Police: Man brandished gun before US marshal opened fire

An Albuquerque man fatally shot outside his family's home by a deputy marshal had followed the federal officer in the dark and brandished a weapon twice before the marshal opened fire, state police said Wednesday.

The account from New Mexico State Police investigators comes in contrast to statements from family members of Edgar Camacho-Alvarado who said the 23-year-old was repairing his pickup truck around 3 a.m. Saturday when U.S. marshals entered an Albuquerque trailer park looking for George Bond, a homicide suspect who was on the state's most wanted list.

Before locating Bond, they confronted Camacho-Alvarado — who state police said in a statement late Wednesday afternoon had started following Deputy U.S. Marshal Paul Hernandez near the trailer park's entrance. Camacho-Alvarado allegedly brandished his weapon before fleeing to his trailer, which is situated several doors down from the park's entrance, authorities said.

When Hernandez found Camacho-Alvarado at the front steps of his house, he opened fire after Camacho-Alvarado raised his gun and pointed it at the marshal, state police said. Four shots were fired, and Camacho-Alvarado was fatally struck by a bullet that hit him under his right armpit and stopped near his left shoulder blade.

"Two Deputy U.S. Marshals secured Mr. Camacho-Alvarado by moving him from the steps, handcuffing him, and rendering first aid," state police said.

In a letter sent to the U.S. Attorney's office in Albuquerque, a lawyer for Camacho-Alvarado's mother said witnesses described federal marshals pulling him from the front door of the home as he flailed his arms "unable to respond to law enforcements commands." They also said Camacho-Alvarado was shot in the back.

Juan Alvarado said his grandson Camacho-Alvarado's mother rushed out of the home after hearing shots and shouted "don't shoot" before marshals pushed her away and kept her from her son.

In the days since the shooting, criticisms claiming a lack of information and transparency in the investigation mounted as Camacho-Alvarado's family said their requests for answers from federal authorities had been stonewalled.

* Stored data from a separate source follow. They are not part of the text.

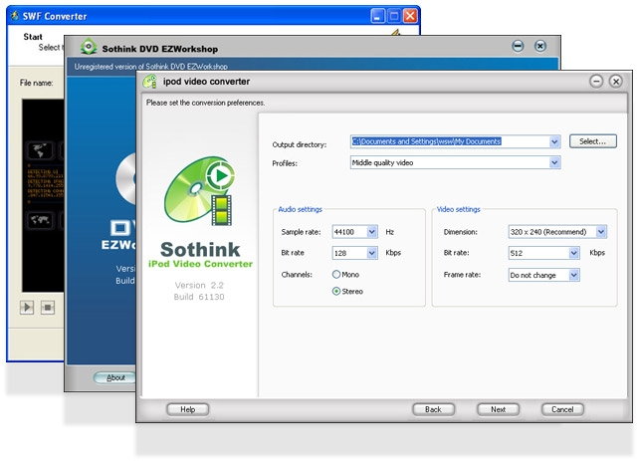Open the Profiles dropdown

point(554,162)
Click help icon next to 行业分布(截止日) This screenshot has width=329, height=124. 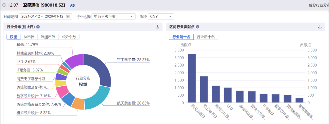[38, 27]
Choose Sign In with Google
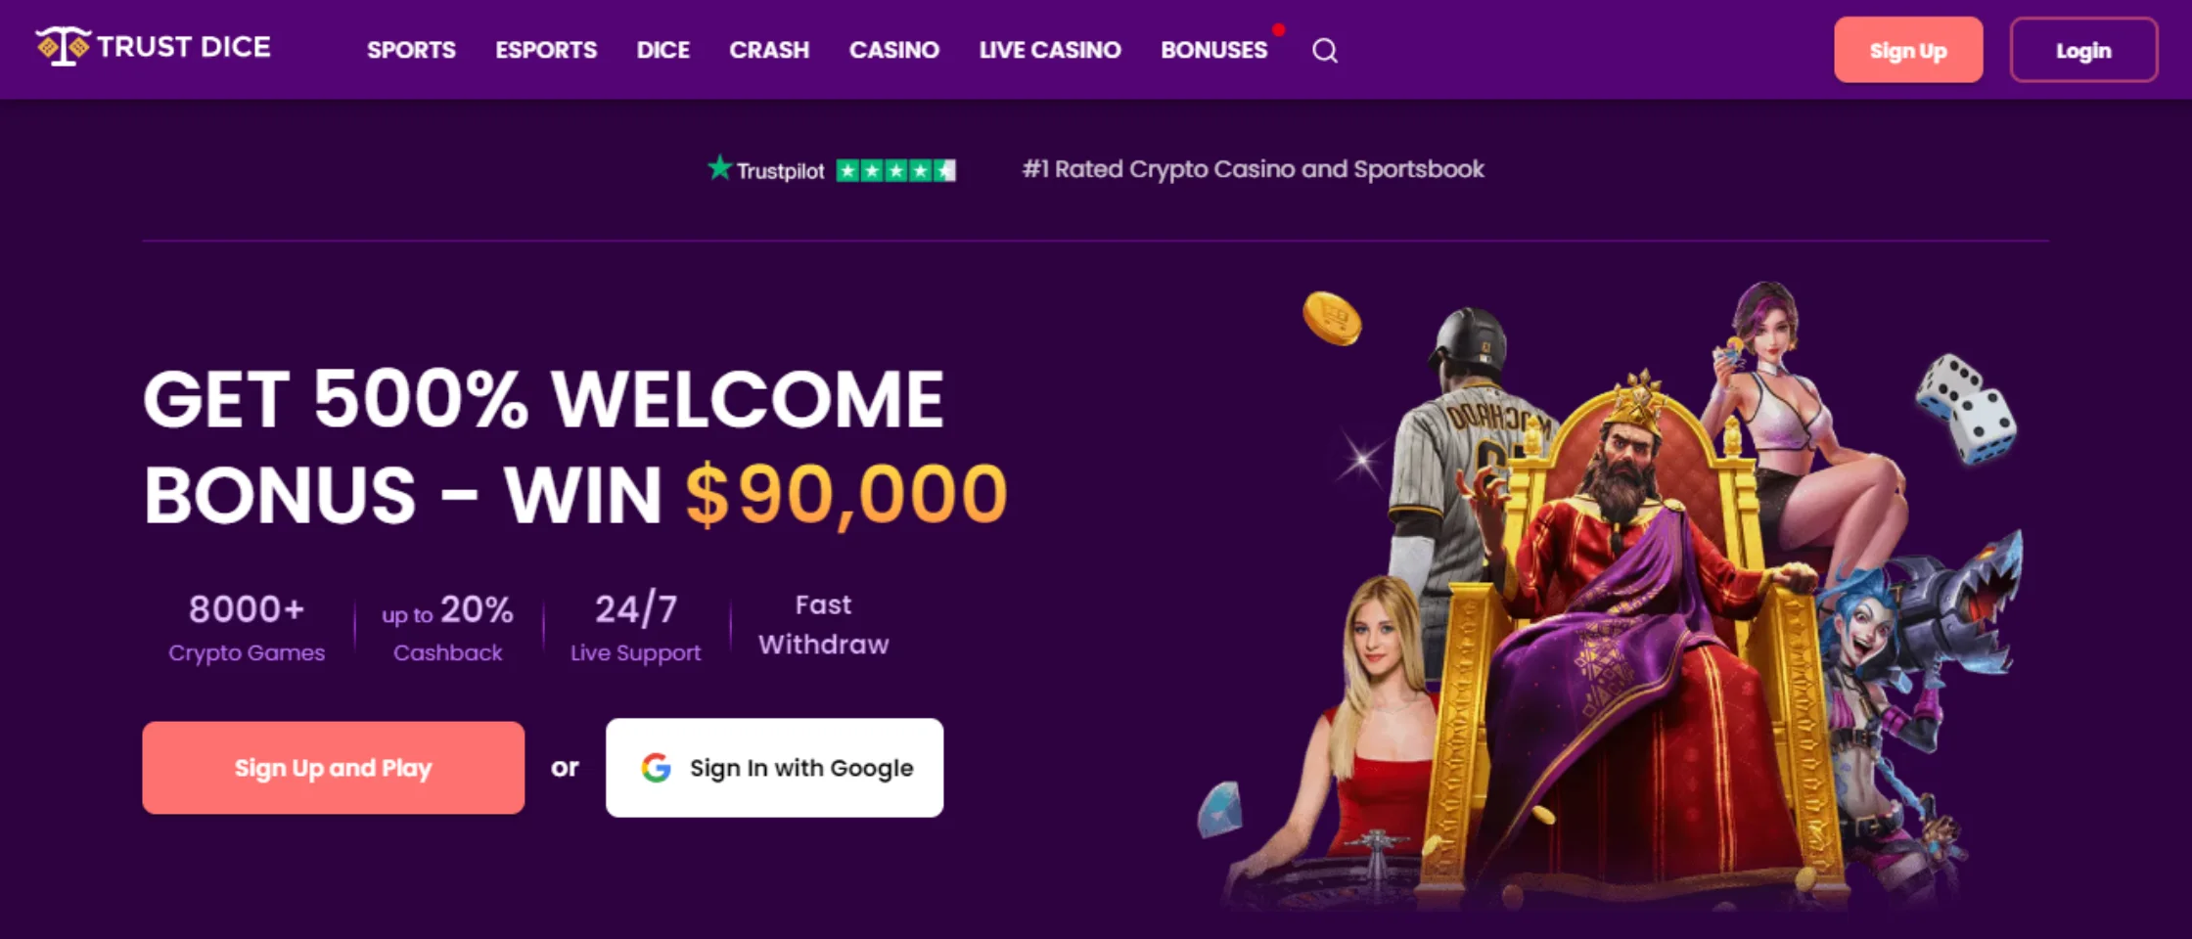The image size is (2192, 939). coord(774,768)
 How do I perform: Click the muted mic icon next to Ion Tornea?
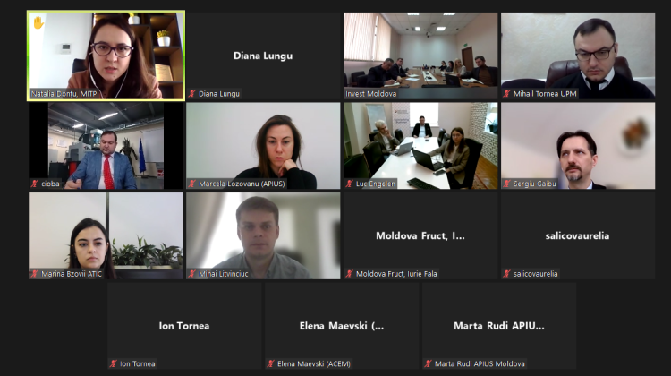tap(114, 364)
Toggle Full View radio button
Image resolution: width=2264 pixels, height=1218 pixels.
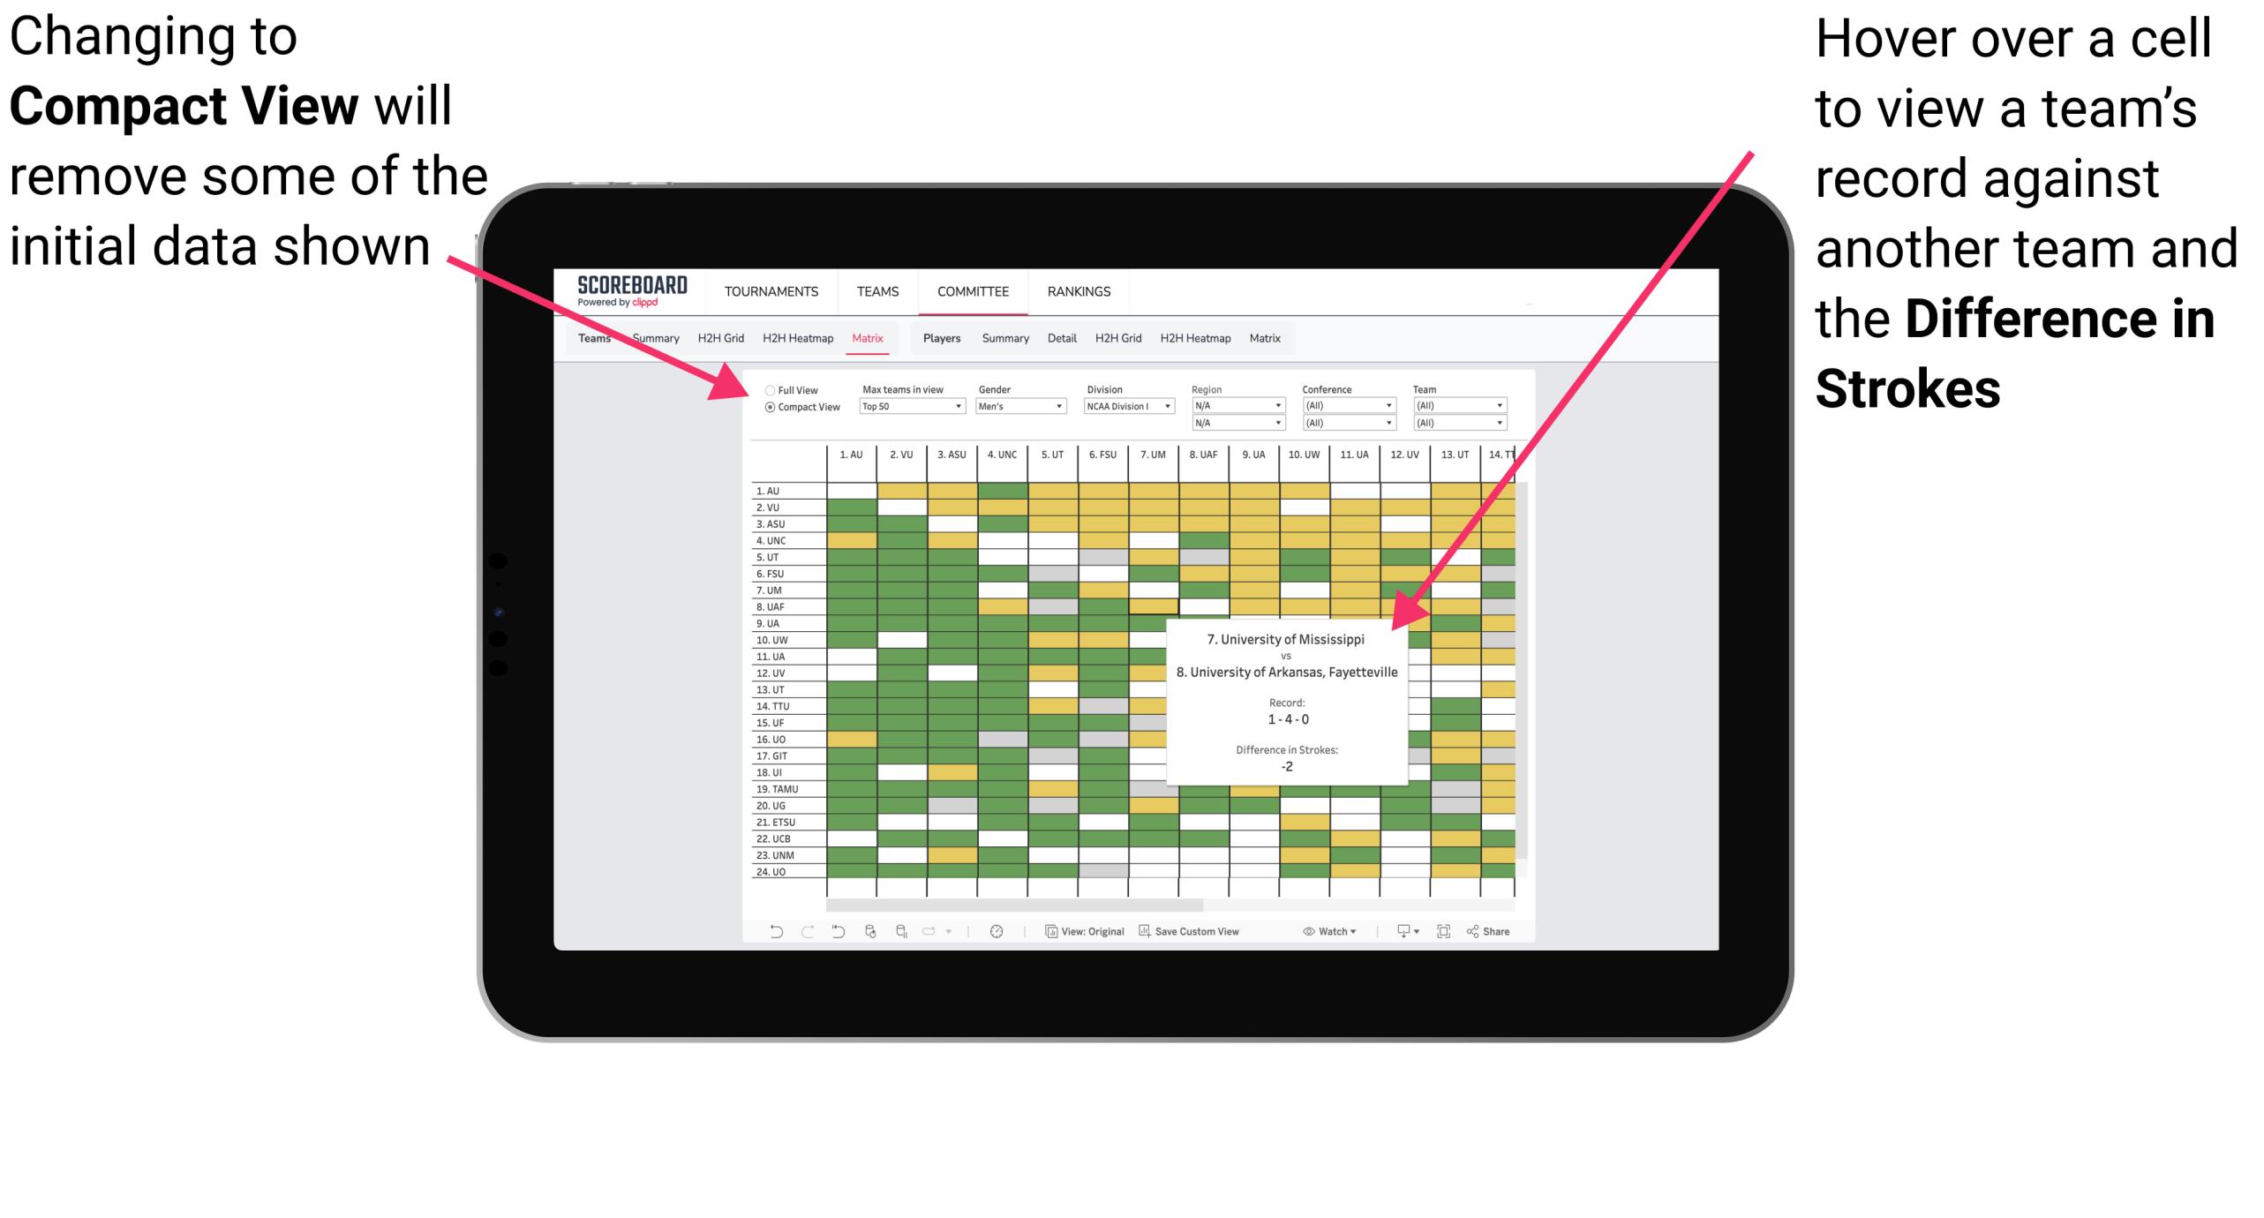tap(763, 393)
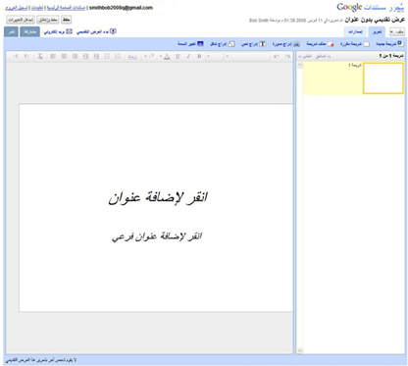Image resolution: width=408 pixels, height=366 pixels.
Task: Switch to the Revisions tab
Action: click(x=355, y=31)
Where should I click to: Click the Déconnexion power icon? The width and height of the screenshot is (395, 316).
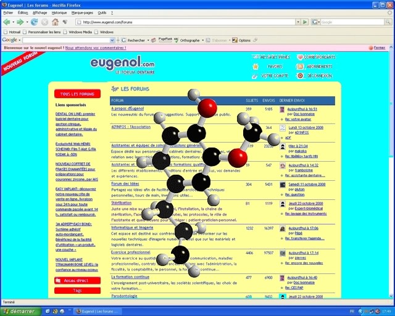click(x=301, y=75)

Robert Gorence, the attorney retained by Alvarado's family, announced the family intended to file a tort claim this week, saying the primary purpose is to get more information from authorities — including why Camacho-Alvarado was shot when authorities were at the trailer park to arrest another man.

Bond, the homicide suspect, was arrested hours after the shooting at a nearby trailer.

The details released by state police late Wednesday signified the first account from law enforcement on the case other than confirming Monday that Camacho-Alvarado had been shot while marshals sought to execute an arrest warrant for someone else.

A handgun was found near Camacho-Alvarado's body, state police said. A search of his room turned up another handgun and ammunition.

Camacho-Alvarado was convicted of felony larceny in 2013, according to online court records, and state police said he was wanted on a probation warrant when the shooting happened.

The agency is tasked with investigating the shooting, and it said its findings will be handed over to the district attorney once the probe is complete.